DATA PROVIDED:
_ _ _ _

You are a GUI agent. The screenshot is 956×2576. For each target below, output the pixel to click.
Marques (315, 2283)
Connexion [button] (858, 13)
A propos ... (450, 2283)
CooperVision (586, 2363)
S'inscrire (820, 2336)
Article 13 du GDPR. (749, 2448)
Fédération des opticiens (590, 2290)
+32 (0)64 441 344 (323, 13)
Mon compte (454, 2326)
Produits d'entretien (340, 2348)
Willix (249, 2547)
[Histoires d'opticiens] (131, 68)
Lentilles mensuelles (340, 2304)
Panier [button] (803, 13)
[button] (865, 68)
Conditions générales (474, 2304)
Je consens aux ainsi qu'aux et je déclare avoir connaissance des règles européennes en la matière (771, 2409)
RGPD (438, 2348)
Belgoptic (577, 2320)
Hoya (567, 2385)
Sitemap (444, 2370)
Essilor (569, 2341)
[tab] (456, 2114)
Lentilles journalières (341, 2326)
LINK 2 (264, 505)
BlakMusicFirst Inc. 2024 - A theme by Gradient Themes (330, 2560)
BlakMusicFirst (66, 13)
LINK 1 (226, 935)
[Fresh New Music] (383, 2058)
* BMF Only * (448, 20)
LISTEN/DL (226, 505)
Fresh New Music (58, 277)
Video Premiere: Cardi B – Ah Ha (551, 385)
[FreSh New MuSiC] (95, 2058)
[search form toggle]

_ _ _ _

WHAT THE TASK ASKS:
Would you write the material out again, exactly as given above?

RESULT OF THIS EXERCISE:
You are a GUI agent. The screenshot is 956×2576. For each target below, output the pixel to click.
Marques (315, 2283)
Connexion [button] (858, 13)
A propos ... (450, 2283)
CooperVision (586, 2363)
S'inscrire (820, 2336)
Article 13 du GDPR. (749, 2448)
Fédération des opticiens (590, 2290)
+32 (0)64 441 344 (323, 13)
Mon compte (454, 2326)
Produits d'entretien (340, 2348)
Willix (249, 2547)
[Histoires d'opticiens] (131, 68)
Lentilles mensuelles (340, 2304)
Panier [button] (803, 13)
[button] (865, 68)
Conditions générales (474, 2304)
Je consens aux ainsi qu'aux et je déclare avoir connaissance des règles européennes en la matière (771, 2409)
RGPD (438, 2348)
Belgoptic (577, 2320)
Hoya (567, 2385)
Sitemap (444, 2370)
Essilor (569, 2341)
[tab] (456, 2114)
Lentilles journalières (341, 2326)
LINK 2 (264, 505)
BlakMusicFirst Inc. 2024 - A theme by Gradient Themes (330, 2560)
BlakMusicFirst (66, 13)
LINK 1 (226, 935)
[Fresh New Music] (383, 2058)
* BMF Only * (448, 20)
LISTEN/DL (226, 505)
Fresh New Music (58, 277)
Video Premiere: Cardi B – Ah Ha (551, 385)
[FreSh New MuSiC] (95, 2058)
[search form toggle]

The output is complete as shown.